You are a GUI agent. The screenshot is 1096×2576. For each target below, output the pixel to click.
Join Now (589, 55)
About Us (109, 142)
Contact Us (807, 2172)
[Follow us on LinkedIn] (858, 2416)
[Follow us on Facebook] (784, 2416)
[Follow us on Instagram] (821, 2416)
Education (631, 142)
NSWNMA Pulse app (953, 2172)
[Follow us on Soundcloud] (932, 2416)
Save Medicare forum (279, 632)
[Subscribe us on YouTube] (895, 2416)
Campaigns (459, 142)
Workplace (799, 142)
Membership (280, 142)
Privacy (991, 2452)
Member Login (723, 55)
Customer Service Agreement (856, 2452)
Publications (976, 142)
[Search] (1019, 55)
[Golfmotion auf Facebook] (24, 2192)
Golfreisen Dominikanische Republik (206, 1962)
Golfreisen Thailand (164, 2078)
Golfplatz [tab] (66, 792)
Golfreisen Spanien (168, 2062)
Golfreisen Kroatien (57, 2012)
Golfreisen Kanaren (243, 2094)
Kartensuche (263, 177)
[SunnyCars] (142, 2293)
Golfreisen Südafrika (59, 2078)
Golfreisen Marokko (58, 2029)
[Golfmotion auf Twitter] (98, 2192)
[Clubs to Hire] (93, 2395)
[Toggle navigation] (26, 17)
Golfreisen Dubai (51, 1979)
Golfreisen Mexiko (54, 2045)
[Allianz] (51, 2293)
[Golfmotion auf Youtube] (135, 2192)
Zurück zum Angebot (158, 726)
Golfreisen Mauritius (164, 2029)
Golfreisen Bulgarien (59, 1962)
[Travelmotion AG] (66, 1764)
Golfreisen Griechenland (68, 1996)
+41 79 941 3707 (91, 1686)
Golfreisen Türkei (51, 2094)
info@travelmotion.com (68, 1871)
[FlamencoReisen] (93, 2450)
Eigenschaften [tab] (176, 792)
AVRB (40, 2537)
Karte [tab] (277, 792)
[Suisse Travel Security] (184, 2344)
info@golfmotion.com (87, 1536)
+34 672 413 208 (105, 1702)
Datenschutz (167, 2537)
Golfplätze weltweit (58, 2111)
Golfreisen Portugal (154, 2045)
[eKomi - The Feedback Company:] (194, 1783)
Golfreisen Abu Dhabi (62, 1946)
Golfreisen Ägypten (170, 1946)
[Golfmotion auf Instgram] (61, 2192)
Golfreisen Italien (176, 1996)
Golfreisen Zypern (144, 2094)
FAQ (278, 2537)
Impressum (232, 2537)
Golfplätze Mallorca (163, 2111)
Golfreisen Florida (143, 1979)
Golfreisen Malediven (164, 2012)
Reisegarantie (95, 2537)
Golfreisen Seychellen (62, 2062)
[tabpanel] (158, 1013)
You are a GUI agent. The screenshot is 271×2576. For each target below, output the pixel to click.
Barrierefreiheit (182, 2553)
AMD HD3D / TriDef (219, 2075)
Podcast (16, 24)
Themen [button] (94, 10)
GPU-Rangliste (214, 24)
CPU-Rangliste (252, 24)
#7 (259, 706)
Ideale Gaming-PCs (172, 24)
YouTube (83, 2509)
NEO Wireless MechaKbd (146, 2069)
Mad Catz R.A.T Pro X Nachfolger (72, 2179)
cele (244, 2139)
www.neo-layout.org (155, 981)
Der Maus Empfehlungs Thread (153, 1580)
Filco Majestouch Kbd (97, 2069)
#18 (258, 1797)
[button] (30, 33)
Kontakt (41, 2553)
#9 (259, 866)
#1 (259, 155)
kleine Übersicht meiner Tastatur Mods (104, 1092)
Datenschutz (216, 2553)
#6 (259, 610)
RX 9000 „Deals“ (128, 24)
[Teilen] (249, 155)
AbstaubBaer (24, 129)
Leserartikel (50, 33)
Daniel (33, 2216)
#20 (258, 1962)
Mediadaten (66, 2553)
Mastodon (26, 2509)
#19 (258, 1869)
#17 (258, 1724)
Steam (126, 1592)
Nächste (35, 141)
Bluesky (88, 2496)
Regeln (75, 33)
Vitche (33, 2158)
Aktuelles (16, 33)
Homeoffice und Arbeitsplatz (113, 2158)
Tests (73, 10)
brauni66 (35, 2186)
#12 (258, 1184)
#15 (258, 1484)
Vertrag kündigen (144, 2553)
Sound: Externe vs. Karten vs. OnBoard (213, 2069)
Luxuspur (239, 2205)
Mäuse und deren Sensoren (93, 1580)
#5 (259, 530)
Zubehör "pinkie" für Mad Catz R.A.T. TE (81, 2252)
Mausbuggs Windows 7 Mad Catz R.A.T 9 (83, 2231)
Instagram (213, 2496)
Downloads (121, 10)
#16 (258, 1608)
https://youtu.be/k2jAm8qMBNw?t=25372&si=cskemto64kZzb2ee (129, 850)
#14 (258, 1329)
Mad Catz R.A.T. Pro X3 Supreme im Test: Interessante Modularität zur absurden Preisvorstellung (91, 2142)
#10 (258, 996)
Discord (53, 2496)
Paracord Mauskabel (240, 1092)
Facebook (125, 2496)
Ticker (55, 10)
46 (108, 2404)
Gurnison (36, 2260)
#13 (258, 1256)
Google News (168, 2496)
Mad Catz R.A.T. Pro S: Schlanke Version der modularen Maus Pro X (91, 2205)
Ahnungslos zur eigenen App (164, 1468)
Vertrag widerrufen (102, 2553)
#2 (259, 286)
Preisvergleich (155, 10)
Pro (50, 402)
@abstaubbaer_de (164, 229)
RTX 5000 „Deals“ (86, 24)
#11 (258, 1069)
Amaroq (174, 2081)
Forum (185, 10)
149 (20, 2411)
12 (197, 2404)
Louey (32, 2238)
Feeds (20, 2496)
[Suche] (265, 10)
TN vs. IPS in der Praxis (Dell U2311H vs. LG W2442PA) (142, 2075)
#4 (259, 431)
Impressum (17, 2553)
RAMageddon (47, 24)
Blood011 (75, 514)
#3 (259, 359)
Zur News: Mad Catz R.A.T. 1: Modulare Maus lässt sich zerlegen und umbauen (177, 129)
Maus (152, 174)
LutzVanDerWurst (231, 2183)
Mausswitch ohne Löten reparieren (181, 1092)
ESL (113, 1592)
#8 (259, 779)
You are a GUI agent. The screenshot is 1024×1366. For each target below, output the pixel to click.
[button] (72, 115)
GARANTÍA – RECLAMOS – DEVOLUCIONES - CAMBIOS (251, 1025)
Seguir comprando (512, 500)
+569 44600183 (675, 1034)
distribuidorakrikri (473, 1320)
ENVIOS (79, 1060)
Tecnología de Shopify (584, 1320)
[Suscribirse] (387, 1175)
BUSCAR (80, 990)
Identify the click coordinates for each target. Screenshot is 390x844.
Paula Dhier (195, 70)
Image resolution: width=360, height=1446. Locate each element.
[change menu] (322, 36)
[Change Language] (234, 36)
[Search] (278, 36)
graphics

PROBLEM: A count is wanted, and nothing else: the lines of this listing that include the word "Golfplätze".

REPLY: 2